-------- EXERCISE INPUT
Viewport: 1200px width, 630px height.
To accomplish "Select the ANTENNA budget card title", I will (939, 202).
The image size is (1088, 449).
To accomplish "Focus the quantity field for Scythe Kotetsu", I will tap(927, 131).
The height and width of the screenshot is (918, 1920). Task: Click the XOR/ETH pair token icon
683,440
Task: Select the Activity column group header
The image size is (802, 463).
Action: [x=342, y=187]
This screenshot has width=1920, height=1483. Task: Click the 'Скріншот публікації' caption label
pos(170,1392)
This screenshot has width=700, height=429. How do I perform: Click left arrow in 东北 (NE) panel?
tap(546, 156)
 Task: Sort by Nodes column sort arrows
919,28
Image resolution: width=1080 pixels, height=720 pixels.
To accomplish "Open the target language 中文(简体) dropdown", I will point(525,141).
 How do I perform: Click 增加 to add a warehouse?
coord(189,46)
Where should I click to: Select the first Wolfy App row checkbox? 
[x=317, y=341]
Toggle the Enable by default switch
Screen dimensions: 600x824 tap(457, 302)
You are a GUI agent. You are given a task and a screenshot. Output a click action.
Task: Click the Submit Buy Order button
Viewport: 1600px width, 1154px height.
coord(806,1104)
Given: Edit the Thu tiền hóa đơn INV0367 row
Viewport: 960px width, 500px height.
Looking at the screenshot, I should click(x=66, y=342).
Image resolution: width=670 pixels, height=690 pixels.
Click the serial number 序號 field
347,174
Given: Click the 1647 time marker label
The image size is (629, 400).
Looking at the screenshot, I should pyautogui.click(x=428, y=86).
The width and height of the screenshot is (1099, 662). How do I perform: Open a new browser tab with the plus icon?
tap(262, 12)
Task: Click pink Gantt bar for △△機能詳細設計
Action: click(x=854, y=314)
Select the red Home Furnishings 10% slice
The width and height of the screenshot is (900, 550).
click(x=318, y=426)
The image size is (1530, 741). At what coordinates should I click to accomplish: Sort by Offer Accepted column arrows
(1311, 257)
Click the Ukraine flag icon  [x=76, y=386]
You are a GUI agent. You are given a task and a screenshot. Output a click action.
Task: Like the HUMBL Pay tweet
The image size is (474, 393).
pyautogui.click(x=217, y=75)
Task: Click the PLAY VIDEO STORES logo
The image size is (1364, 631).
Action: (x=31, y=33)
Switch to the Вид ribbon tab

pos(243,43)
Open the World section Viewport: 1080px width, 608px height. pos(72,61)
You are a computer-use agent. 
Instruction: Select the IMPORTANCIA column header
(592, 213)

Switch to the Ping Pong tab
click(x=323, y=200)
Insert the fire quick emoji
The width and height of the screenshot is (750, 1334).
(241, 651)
----------------
> **PROBLEM DESCRIPTION**: Filter the entries above down to the lines containing the word "will".

> **ANSWER SECTION**:
To accomplish "Select the ANTENNA budget card title", I will (939, 202).
To accomplish "Focus the quantity field for Scythe Kotetsu", I will tap(927, 131).
To accomplish "Open the target language 中文(简体) dropdown", I will point(525,141).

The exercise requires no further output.